> ENTRIES PROVIDED:
* * * * * * * * *

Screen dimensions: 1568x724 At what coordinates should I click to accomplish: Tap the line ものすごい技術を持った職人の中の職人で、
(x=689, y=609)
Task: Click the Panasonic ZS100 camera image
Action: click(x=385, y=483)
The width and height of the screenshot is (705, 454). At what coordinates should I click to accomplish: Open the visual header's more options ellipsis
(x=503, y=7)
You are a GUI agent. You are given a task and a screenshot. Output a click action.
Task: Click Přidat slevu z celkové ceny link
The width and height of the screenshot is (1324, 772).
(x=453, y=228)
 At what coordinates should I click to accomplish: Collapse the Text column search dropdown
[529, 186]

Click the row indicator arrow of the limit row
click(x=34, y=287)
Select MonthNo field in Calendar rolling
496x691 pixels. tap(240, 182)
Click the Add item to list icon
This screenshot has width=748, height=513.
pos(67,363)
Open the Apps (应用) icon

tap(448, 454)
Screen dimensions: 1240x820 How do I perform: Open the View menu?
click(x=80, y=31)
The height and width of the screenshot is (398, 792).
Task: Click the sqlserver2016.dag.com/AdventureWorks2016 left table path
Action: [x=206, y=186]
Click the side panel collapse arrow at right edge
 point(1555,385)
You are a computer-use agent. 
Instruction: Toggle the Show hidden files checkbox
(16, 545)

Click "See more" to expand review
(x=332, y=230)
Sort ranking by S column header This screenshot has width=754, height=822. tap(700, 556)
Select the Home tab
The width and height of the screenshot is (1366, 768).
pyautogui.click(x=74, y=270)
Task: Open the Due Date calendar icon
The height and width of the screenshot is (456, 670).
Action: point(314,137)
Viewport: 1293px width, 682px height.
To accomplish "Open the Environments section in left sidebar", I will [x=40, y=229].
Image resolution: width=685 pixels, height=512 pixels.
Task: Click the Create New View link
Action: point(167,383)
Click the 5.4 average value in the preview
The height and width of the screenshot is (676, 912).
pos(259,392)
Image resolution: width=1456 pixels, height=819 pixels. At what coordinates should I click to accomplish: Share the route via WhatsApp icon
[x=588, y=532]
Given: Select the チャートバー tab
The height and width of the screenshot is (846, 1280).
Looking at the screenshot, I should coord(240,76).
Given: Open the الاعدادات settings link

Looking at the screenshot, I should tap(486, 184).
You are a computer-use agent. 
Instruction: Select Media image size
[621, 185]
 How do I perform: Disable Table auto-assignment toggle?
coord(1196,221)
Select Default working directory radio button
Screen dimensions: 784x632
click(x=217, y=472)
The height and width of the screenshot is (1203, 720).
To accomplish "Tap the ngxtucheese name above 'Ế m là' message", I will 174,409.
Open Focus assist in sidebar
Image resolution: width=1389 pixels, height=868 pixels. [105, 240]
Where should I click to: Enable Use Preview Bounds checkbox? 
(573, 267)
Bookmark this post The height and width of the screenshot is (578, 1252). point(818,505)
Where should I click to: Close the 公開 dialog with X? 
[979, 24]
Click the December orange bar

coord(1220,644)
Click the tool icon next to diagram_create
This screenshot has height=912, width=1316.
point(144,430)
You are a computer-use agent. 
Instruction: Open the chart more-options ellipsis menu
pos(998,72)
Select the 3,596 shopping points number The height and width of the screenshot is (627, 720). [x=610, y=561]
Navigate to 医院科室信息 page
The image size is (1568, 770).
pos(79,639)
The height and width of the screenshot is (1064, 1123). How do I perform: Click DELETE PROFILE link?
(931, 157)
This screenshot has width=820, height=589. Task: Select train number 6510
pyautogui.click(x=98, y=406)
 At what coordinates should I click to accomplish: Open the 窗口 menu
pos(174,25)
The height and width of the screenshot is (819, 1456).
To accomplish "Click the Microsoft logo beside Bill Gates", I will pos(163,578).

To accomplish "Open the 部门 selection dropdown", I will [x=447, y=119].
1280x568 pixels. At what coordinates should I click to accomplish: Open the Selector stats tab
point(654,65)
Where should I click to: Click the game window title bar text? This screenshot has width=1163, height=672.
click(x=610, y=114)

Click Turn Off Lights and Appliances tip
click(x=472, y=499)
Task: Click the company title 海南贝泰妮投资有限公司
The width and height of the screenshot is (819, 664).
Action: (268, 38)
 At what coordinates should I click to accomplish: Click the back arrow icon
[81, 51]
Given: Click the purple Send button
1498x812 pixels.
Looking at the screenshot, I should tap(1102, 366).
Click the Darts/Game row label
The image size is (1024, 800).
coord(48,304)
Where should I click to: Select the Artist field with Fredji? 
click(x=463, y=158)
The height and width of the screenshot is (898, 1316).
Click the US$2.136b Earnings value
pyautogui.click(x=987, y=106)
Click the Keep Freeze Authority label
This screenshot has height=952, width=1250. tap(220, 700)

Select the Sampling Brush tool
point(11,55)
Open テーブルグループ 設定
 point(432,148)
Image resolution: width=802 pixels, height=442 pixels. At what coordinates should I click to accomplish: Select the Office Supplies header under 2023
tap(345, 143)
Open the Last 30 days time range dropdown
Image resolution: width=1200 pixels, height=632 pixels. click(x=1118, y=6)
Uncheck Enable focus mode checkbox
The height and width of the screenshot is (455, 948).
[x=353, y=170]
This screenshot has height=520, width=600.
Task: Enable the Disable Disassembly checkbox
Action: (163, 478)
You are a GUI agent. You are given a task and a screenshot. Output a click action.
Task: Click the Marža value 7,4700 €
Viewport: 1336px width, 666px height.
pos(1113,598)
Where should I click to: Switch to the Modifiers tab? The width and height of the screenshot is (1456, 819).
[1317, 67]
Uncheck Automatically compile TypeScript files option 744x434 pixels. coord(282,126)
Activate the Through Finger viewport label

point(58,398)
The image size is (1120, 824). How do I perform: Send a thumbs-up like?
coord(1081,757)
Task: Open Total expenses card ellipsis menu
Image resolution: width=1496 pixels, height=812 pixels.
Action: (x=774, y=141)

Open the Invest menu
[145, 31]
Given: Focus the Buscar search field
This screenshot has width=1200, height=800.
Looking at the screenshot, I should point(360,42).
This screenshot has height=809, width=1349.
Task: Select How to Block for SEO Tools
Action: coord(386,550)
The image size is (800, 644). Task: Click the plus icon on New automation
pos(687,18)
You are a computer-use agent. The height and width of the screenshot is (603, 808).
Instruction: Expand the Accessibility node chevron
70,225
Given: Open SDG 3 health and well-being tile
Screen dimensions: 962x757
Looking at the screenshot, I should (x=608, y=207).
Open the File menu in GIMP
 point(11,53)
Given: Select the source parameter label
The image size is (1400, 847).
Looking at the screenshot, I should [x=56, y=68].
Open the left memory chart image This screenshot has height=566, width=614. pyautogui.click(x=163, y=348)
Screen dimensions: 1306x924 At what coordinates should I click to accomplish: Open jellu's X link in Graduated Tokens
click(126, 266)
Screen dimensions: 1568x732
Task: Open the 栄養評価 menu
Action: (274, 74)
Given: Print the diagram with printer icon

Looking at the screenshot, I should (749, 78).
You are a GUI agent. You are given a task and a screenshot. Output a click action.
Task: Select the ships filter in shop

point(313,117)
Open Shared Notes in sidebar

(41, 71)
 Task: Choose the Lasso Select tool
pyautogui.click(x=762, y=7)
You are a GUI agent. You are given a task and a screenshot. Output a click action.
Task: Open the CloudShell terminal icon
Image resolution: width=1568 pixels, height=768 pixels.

* * * * * * * * *

> STATED EXERCISE: Rewrite the listing from its start through the line containing "Action: point(314,137)", replacing "limit row" with "total row" and leaving everything else unchanged.

> THE RESPONSE:
Screen dimensions: 1568x724 At what coordinates should I click to accomplish: Tap the line ものすごい技術を持った職人の中の職人で、
(x=689, y=609)
Task: Click the Panasonic ZS100 camera image
Action: click(x=385, y=483)
The width and height of the screenshot is (705, 454). At what coordinates should I click to accomplish: Open the visual header's more options ellipsis
(x=503, y=7)
You are a GUI agent. You are given a task and a screenshot. Output a click action.
Task: Click Přidat slevu z celkové ceny link
The width and height of the screenshot is (1324, 772).
(x=453, y=228)
 At what coordinates should I click to accomplish: Collapse the Text column search dropdown
[529, 186]

Click the row indicator arrow of the total row
click(x=34, y=287)
Select MonthNo field in Calendar rolling
496x691 pixels. tap(240, 182)
Click the Add item to list icon
This screenshot has width=748, height=513.
pos(67,363)
Open the Apps (应用) icon

tap(448, 454)
Screen dimensions: 1240x820 How do I perform: Open the View menu?
click(x=80, y=31)
The height and width of the screenshot is (398, 792).
Task: Click the sqlserver2016.dag.com/AdventureWorks2016 left table path
Action: [x=206, y=186]
Click the side panel collapse arrow at right edge
 point(1555,385)
You are a computer-use agent. 
Instruction: Toggle the Show hidden files checkbox
(16, 545)

Click "See more" to expand review
(x=332, y=230)
Sort ranking by S column header This screenshot has width=754, height=822. tap(700, 556)
Select the Home tab
The width and height of the screenshot is (1366, 768).
pyautogui.click(x=74, y=270)
Task: Open the Due Date calendar icon
The height and width of the screenshot is (456, 670).
Action: point(314,137)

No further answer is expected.